Gostaria de retomar, nesses dois meses, essa conversa única entre o futuro papa e o rabino. A distância que existe entre a Terra e o Céu só não é maior que o abismo que os séculos cavaram entre os homens e suas culturas. Sobretudo, entre aquelas que reconhecem a centralidade da fé na vida humana e aquelas que apostam apenas na possibilidade do homem ser o centro de si mesmo, e só isso.
É essa distância que a conversa dos dois pretende analisar e reduzir.
Para tanto, já no início, o cardeal Bergoglio menciona que no frontispício da Catedral de Buenos Aires se vê a representação do encontro de José com seus irmãos. Décadas de desencontros pediam que as distâncias terminassem em abraços e pranto, numa conversa generosa e honesta, como aconteceu entre eles.
“Meu pai ainda vive?” – pergunta José, em pranto, aos irmãos, os mesmos que o haviam vendido. É a hora em que o abraço recobre a dor, e a pergunta pelo pai vela pelo patrimônio comum, pelas raízes da mesma identidade, e até pelos pântanos malcheirosos alagados quando as pontes caíram.
Precisamos mais de construtores de pontes do que de muralhas. Precisamos conversar!
O rabino e o cardeal conversaram, e de tudo: de Deus à globalização, passando pela morte, aborto, divórcio, dinheiro, pobreza, diálogos e conflitos. É assim, como diz o título, um entendimento sobre o Céu e a Terra.

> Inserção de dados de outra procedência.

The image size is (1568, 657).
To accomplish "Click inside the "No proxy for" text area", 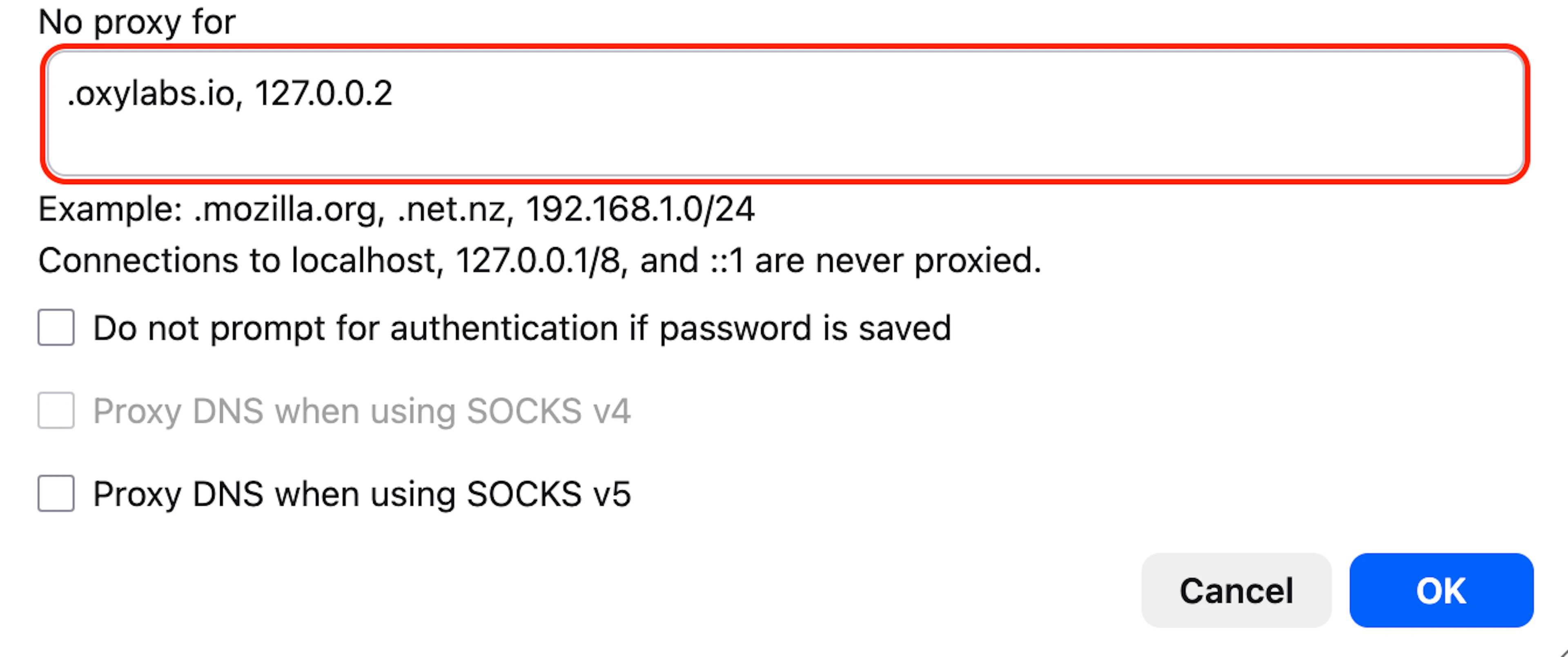I will [784, 114].
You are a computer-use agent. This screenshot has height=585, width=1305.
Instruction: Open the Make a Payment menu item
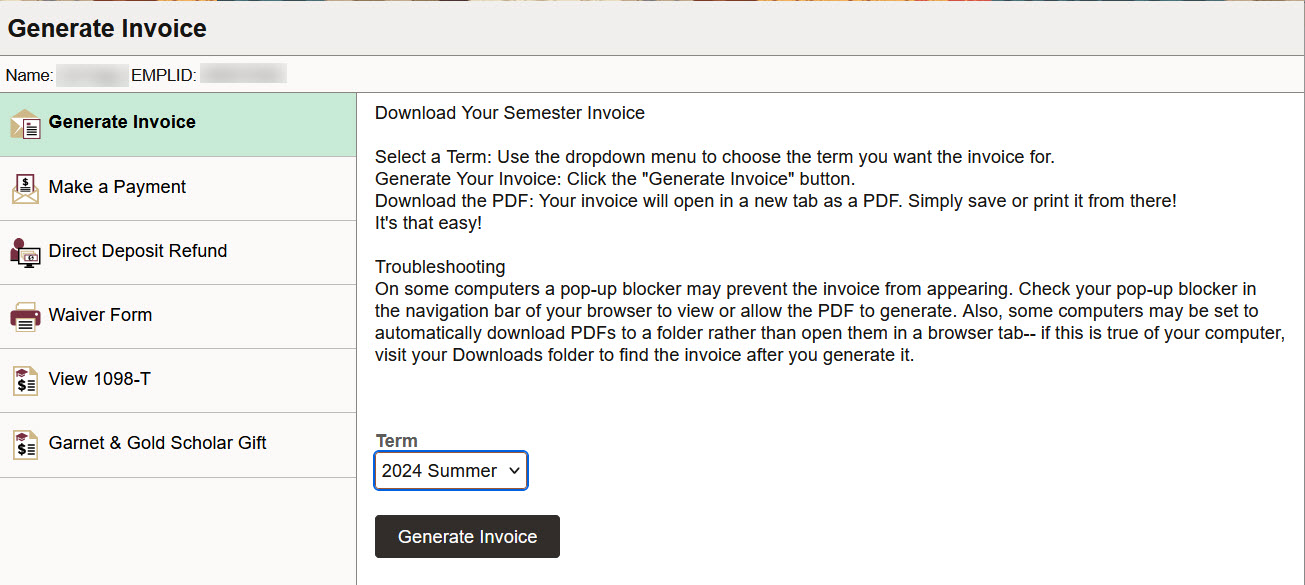pos(117,187)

Não me seria permitido reproduzir o texto original. Remeto os interessados ao livro. O que quero é olhar aquelas questões, com uma década de distância, para comprovar até onde nos movemos e onde ainda continuamos no mesmo lugar. O mundo muda a cada sopro de vento. É preciso mudar junto.

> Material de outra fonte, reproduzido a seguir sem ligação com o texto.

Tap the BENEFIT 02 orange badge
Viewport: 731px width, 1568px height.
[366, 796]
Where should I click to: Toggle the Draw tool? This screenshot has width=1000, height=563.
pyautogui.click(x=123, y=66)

Mas isso só será possível quando a cultura do encontro estiver acima da sedução à dispersão a que os desencontros da História nos conduziram. Se o mundo muda a cada sopro de vento, é preciso sentar e conversar, juntos, para algo mudar.

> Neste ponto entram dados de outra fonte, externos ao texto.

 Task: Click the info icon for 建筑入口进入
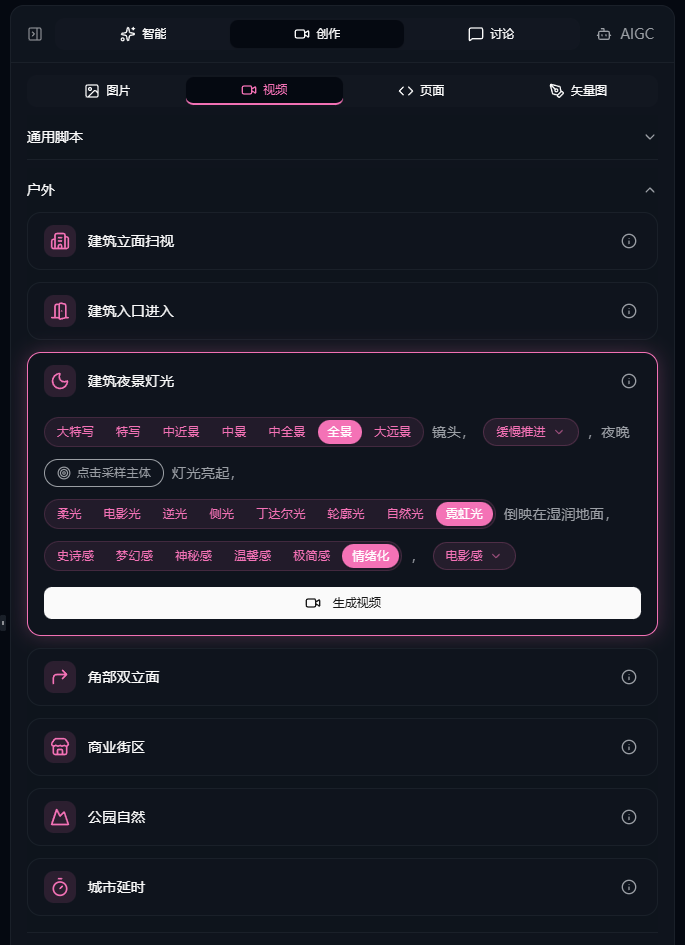point(629,311)
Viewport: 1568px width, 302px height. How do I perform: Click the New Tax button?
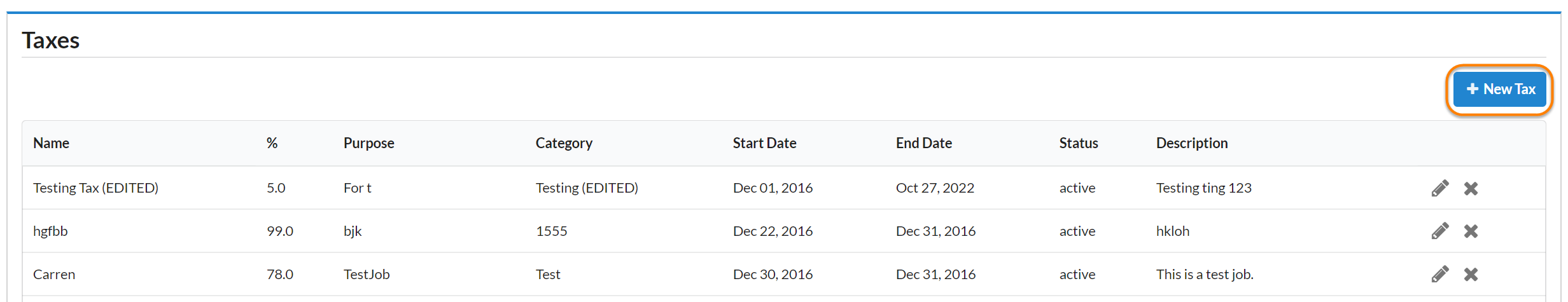[x=1500, y=89]
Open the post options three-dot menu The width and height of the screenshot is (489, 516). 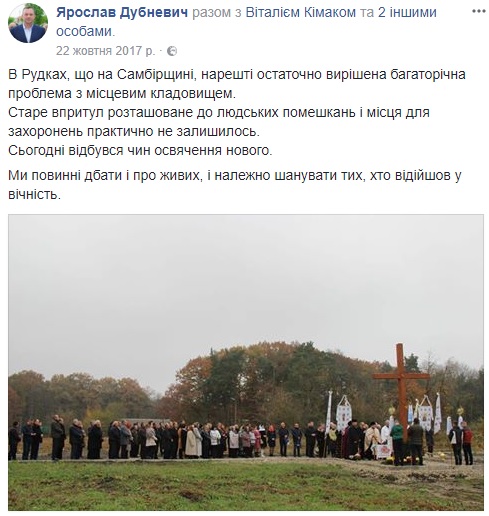[x=478, y=11]
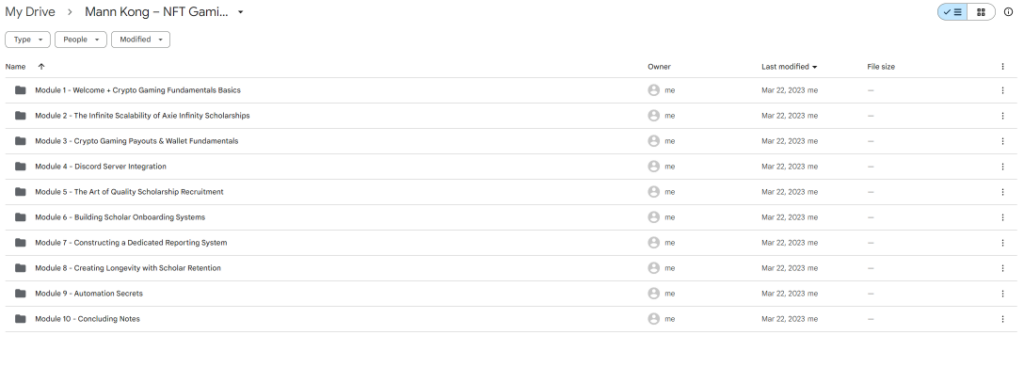Image resolution: width=1024 pixels, height=367 pixels.
Task: Click the column header more options icon
Action: pos(1002,67)
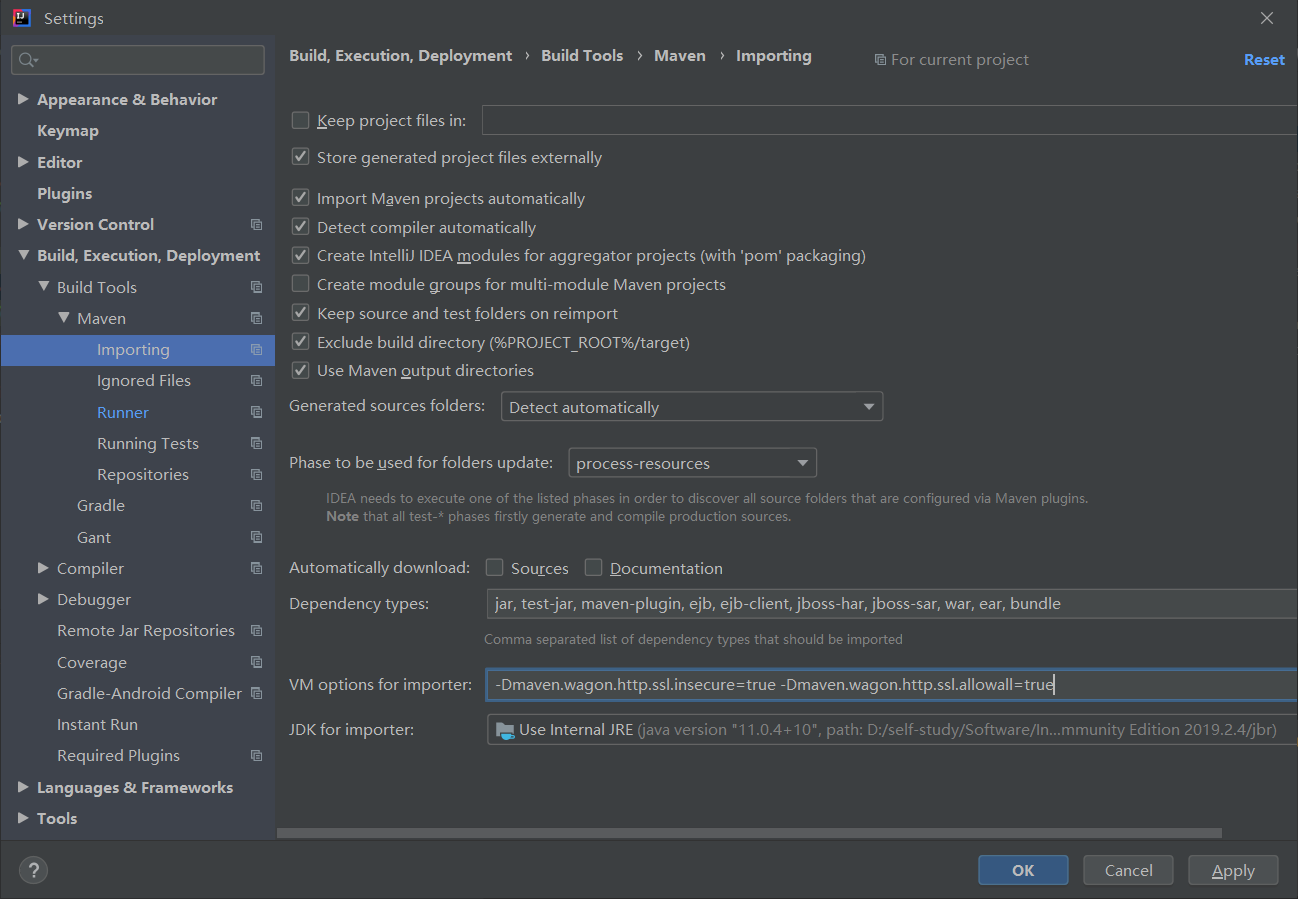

O verdadeiro diálogo exige que se conheça e entenda o outro; afinal, ele não é tão diferente de nós. “Nós embarcamos rumo a terras distantes, buscamos o conhecimento dos homens, da natureza, de Deus. Só depois notamos que o fantasma perseguido éramos nós mesmos” (Ernesto Sabato).
Quero relembrar, nestes dois meses, o pensamento desses dois homens, tão proximamente distantes. Seria um bom momento para colocar em xeque as nossas distâncias, os nossos saberes e os nossos preconceitos.
É provável que a distância entre a Terra e o Céu seja menor que a de muitos vizinhos de muro. Como seria bom se muros e distâncias fossem derrubados! Até porque, poderemos, um dia, precisar do vizinho. E, naquele dia, nenhum muro deveria atrapalhar.